À un moment donné, au XIXe siècle, les Russes ont libéré les Bulgares de la domination turque. Puis, pour un certain nombre de raisons, ils ont donné le contrôle de la Bulgarie libérée à l’Occident.

« SP » : C’est arrivé plus d’une fois, tout se répète de temps en temps.

  • Cependant, lorsque, pendant la Grande Guerre patriotique, nos troupes sont entrées dans ce pays lors de l’opération bulgare en septembre 1944, les Bulgares ont refusé de tirer sur les Russes. Quant aux Hongrois, ils se sont battus jusqu’à la dernière cartouche, aux côtés des unités allemandes. Le deuxième front ukrainien n’a achevé la libération de la Hongrie qu’au printemps 1945. Les batailles ont duré près de six mois et plus de deux cent mille soldats soviétiques sont tombés sur son territoire. Y a-t-il une différence ?

« SP » : Sur la base de ces faits historiques, beaucoup de choses peuvent être résolues aujourd’hui ?

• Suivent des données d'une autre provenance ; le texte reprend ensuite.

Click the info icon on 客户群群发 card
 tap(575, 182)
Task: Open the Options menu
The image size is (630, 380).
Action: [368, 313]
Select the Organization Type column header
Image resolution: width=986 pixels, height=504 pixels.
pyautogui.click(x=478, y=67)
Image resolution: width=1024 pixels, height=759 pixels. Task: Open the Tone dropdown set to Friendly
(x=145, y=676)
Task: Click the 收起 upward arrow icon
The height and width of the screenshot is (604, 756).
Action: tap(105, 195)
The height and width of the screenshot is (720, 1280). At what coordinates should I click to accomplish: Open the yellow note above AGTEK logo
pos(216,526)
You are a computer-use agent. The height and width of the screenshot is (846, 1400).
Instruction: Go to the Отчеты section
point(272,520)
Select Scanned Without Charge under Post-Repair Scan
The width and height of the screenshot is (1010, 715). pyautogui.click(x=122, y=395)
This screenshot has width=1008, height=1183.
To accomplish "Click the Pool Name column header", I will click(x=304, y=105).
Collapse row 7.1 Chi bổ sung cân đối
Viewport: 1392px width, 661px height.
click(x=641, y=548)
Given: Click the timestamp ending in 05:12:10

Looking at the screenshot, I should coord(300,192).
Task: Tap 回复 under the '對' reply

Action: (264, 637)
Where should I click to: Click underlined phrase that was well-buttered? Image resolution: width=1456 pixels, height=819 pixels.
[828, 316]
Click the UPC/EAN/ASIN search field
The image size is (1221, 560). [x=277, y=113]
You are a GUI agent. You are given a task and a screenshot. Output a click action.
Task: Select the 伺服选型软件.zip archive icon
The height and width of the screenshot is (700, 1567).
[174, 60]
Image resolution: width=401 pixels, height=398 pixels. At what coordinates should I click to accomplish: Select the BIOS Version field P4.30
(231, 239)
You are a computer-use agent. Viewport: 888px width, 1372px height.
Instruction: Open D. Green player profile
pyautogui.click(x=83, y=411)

  • Oui, si nous faisons de la politique historique et défendons nos intérêts. Et depuis trente ans, nous persuadons l’Occident de « laisser l’histoire aux historiens ». Nous avons créé toute une série de commissions chargées d’élaborer des compromis sur des questions historiques avec les pays de l’ancien bloc de l’Est. Mais en réalité, ces commissions n’ont fait que renoncer à nos intérêts. Nous ne voulions pas nous disputer avec l’Occident au sujet d’une partie de l’Europe de l’Est. Après tout, nous avons injecté des dollars et des ressources techniques en provenance de l’Ouest. Et voilà que nous avons des historiens. Qu’ils aillent se faire voir !

« SP » : Il s’avère que les pays sont très conservateurs en matière de politique étrangère. La Serbie a un pieu sur la tête, mais elle continue à regarder vers la Russie !

  • Cela arrive. Mais nous devons y travailler. Ce travail commence à présent. Mais ne pensez pas que les Serbes, les Slovaques ou les Bulgares nous sauveront – quelque chose sera fait à l’intérieur de l’UE et nous irons bien et nous n’aurons rien à faire. Nous vivrons comme avant le 24 février 2022 et chacun restera à sa place. Tous ceux qui glorifiaient les valeurs paneuropéennes et qui étaient qualifiés d' »obscurantistes » et de « chauvins ». Ils chantent maintenant hosanna, et déchirent leur chemise sur leur poitrine, prouvant à quel point ils sont russes. Il suffit de rappeler comment, par exemple, Margarita Simonyan a récemment proposé de tester des armes nucléaires dans le ciel de Sibérie.